Change.org as a form of casual politics. Analysis of Russian-language petitions

Change.org as a form of casual politics. Analysis of Russian-language petitions


Ivanenko E.A.,

Laboratory of Philosophical Anthropologyt, Samara, Russia, iv@webvertex.ru


elibrary_id: 696835 | ORCID: 0000-0003-2710-5163 |


DOI: 10.17976/jpps/2022.02.05

For citation:

Ivanenko E.A. Change.org as a form of casual politics. Analysis of Russian-language petitions. – Polis. Political Studies. 2022. No. 2. https://doi.org/10.17976/jpps/2022.02.05



Abstract

This article presents an empirical analysis of Change.org petitions as a typical tool of digital participation. The database of this study was collected from the Russian segment of the website Change.org between 2012 and 2020. A total of 27,259 petitions were processed, using the Content Downloader X1 software.
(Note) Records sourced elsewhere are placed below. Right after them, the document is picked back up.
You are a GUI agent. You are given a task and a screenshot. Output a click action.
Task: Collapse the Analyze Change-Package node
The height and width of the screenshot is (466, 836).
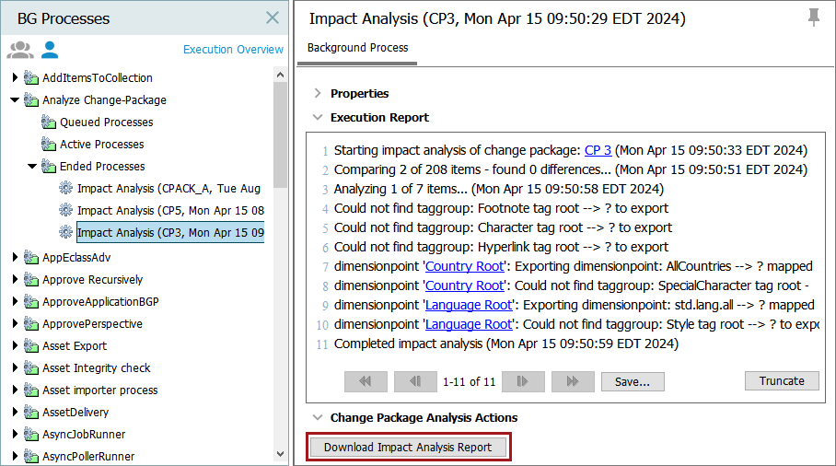tap(15, 100)
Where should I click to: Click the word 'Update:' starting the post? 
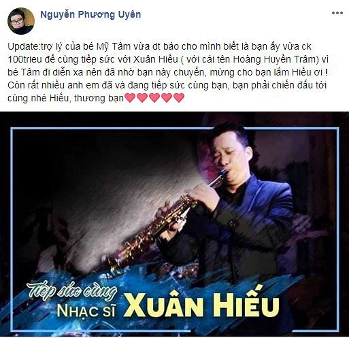pyautogui.click(x=24, y=47)
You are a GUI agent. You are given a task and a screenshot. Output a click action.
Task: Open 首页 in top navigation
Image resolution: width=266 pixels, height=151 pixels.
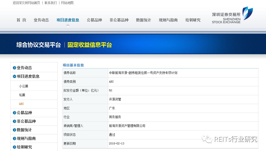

Using the conceptual tools of the ‘philosophical anthropology of the victim’ as theoretical approach, this article considers the specifics of Change.org as a means of interaction between citizens and victimized objects of social reality, thus including the effect of e-petitions in the space of victim economic. The revealed similarities between categories of cultural victimology and the key themes of Change.org petitions suggest that e-petitions mark zones of the victim’s structure, understood as social asymmetries built on vulnerability and requiring a decentralized collective decision about justice. The horizontal structure of e-participation is discussed through the concepts of casual politics and slacktivism, while the new type of civic responsibility is defined through the concept of theater of solidarity. Random politics and slacktivism can be interpreted as ways of constructing a new collective identity, oriented towards vulnerability, guided by the moral imperatives of justice and implemented horizontally in the media. The discovery of vulnerability as a victim’s potential in certain areas of the socio-cultural space in Russia indicates that the specific structure of these areas and their greater orientation toward globalism are an important semantic dominant. The work done with the database allowed the authors to identify the petitions which had a high public resonance, collect their characteristics and obtain an overall view of the dynamics of digital activism in Russia over the years. In general, this study contributes to two areas of new knowledge – the theory of political digital participation and the philosophical anthropology of the victim. 

Keywords
e-petitions, Change.org, casual politics, slactivism, victim, victimized identity, activism 2.0, theater of solidarity, politics of pity, justice, victim economics.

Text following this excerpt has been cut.